Build Prod-Ready Huey Task Queue with SQLite
Step-by-step code to create a self-contained background task system using Huey + SQLite: handle retries, priorities, pipelines, locking, scheduling, and monitoring—all runnable in a Colab notebook without Redis.
Configure Lightweight SQLite Huey for Production Tasks
Huey provides a Celery-like task queue but lighter, using SQLite as a file-based broker for zero-dependency setups. Start by installing huey and initializing SqliteHuey:
!pip -q install -U huey
import os
from huey import SqliteHuey
DB_PATH = "/content/huey_demo.db"
if os.path.exists(DB_PATH): os.remove(DB_PATH)
huey = SqliteHuey(
name="colab-huey",
filename=DB_PATH,
results=True, # Store task results
store_none=False,
utc=True,
)
This creates a persistent queue in huey_demo.db. Key principle: SQLite handles scheduling, results, and locking atomically, making it suitable for single-node production without Redis. Trade-off: Not distributed; scale via multiple consumers on shared DB (with WAL mode for concurrency). Assumes basic Python; fits early in async workflows before heavy infra.
Enable observability early with a global signal handler logging task events:
EVENT_LOG = []
@huey.signal()
def _log_all_signals(signal, task, exc=None):
EVENT_LOG.append({
"ts": datetime.utcnow().isoformat() + "Z",
"signal": str(signal),
"task": getattr(task, "name", None),
"id": getattr(task, "id", None),
# ... args, kwargs, exc
})
def print_latest_events(n=10):
# Print formatted log
Signals fire on execution phases (e.g., task_executed, task_error). This captures IDs, args, exceptions for debugging—critical for production where logs reveal retry loops or deadlocks.

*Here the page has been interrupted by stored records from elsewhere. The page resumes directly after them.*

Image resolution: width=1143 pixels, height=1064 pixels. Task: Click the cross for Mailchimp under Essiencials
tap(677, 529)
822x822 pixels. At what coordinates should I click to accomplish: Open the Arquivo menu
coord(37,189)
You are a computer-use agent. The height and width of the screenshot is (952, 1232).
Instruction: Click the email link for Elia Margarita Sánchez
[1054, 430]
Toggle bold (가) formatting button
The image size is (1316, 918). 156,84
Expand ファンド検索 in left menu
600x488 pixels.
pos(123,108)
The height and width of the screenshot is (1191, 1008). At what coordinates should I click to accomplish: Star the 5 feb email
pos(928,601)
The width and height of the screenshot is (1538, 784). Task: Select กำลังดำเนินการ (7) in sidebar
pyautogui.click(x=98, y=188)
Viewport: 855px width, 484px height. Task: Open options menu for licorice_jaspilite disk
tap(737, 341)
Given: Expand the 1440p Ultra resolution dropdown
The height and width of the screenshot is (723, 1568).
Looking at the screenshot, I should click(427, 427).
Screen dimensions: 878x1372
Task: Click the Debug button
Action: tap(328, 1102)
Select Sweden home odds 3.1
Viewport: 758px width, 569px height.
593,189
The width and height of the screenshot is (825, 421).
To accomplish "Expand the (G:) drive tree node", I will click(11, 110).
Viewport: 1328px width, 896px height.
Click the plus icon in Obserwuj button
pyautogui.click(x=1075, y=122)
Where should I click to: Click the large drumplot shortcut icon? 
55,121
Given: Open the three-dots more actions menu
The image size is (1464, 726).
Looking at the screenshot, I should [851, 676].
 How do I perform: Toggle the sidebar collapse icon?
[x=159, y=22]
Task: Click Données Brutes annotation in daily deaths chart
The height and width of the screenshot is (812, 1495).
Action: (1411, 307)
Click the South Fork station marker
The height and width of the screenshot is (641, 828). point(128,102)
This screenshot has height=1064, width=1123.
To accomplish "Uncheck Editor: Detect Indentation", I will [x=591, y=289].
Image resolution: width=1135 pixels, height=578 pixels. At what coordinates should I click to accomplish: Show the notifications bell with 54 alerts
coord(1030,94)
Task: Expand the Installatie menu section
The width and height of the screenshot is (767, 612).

Design Tasks with Retries, Priorities, and Context Awareness
Tasks are decorated with @huey.task() and configured for real workloads. Priorities (0-100, higher first) ensure urgent jobs like error alerts run before batch processing. Retries handle flakiness:
@huey.task(priority=50)
def quick_add(a, b): return a + b
@huey.task(priority=10)
def slow_io(seconds=1.0): time.sleep(seconds); return f"slept={seconds}"
@huey.task(retries=3, retry_delay=1, priority=100)
def flaky_network_call(p_fail=0.6):
if random.random() < p_fail:
raise RuntimeError("Transient failure")
return "OK"
@huey.task(context=True, priority=60)
def cpu_pi_estimate(samples=200_000, task=None):
# Monte Carlo pi approx
inside = sum(1 for _ in range(samples) if random()**2 + random()**2 <= 1)
est = 4.0 * inside / samples
return {"task_id": task.id if task else None, "pi_estimate": est}
Principles: Assign high priority + retries to unreliable external calls (APIs, DB writes). Use context=True to inject task object for metadata like ID—avoids re-fetching from storage. Common mistake: Forgetting utc=True leads to timezone bugs in scheduling. Test with task(blocking=True, timeout=5) to simulate sync calls.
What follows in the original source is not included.